## start

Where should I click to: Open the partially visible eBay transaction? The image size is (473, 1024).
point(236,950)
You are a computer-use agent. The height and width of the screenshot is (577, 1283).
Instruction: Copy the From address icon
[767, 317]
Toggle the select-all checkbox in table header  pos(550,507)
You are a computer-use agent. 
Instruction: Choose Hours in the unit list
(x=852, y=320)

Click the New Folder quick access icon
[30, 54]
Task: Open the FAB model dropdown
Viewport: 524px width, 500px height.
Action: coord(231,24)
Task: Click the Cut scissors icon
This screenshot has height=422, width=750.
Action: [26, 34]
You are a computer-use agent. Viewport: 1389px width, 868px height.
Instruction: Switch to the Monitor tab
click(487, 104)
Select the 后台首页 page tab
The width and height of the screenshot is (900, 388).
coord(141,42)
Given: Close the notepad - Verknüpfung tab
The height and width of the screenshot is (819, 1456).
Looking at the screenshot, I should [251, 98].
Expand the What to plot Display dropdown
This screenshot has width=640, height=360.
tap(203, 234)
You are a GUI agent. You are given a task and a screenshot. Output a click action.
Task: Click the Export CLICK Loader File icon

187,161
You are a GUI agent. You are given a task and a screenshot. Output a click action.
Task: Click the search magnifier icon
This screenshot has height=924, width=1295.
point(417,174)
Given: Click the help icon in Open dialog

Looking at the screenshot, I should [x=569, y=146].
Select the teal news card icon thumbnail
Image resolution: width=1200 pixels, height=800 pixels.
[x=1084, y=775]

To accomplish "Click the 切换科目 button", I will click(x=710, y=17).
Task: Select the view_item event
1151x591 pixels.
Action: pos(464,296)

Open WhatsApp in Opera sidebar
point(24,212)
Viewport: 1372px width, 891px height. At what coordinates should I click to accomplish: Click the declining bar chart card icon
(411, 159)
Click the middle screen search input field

## end

== AIM ==
Copy out all of the entries above word for word, line by line.

== SOLUTION ==
Where should I click to: Open the partially visible eBay transaction? The image size is (473, 1024).
point(236,950)
You are a computer-use agent. The height and width of the screenshot is (577, 1283).
Instruction: Copy the From address icon
[767, 317]
Toggle the select-all checkbox in table header  pos(550,507)
You are a computer-use agent. 
Instruction: Choose Hours in the unit list
(x=852, y=320)

Click the New Folder quick access icon
[30, 54]
Task: Open the FAB model dropdown
Viewport: 524px width, 500px height.
Action: coord(231,24)
Task: Click the Cut scissors icon
This screenshot has height=422, width=750.
Action: [26, 34]
You are a computer-use agent. Viewport: 1389px width, 868px height.
Instruction: Switch to the Monitor tab
click(487, 104)
Select the 后台首页 page tab
The width and height of the screenshot is (900, 388).
coord(141,42)
Given: Close the notepad - Verknüpfung tab
The height and width of the screenshot is (819, 1456).
Looking at the screenshot, I should [251, 98].
Expand the What to plot Display dropdown
This screenshot has width=640, height=360.
tap(203, 234)
You are a GUI agent. You are given a task and a screenshot. Output a click action.
Task: Click the Export CLICK Loader File icon

187,161
You are a GUI agent. You are given a task and a screenshot. Output a click action.
Task: Click the search magnifier icon
This screenshot has height=924, width=1295.
point(417,174)
Given: Click the help icon in Open dialog

Looking at the screenshot, I should [x=569, y=146].
Select the teal news card icon thumbnail
Image resolution: width=1200 pixels, height=800 pixels.
[x=1084, y=775]

To accomplish "Click the 切换科目 button", I will click(x=710, y=17).
Task: Select the view_item event
1151x591 pixels.
Action: pos(464,296)

Open WhatsApp in Opera sidebar
point(24,212)
Viewport: 1372px width, 891px height. At what coordinates should I click to accomplish: Click the declining bar chart card icon
(411, 159)
Click the middle screen search input field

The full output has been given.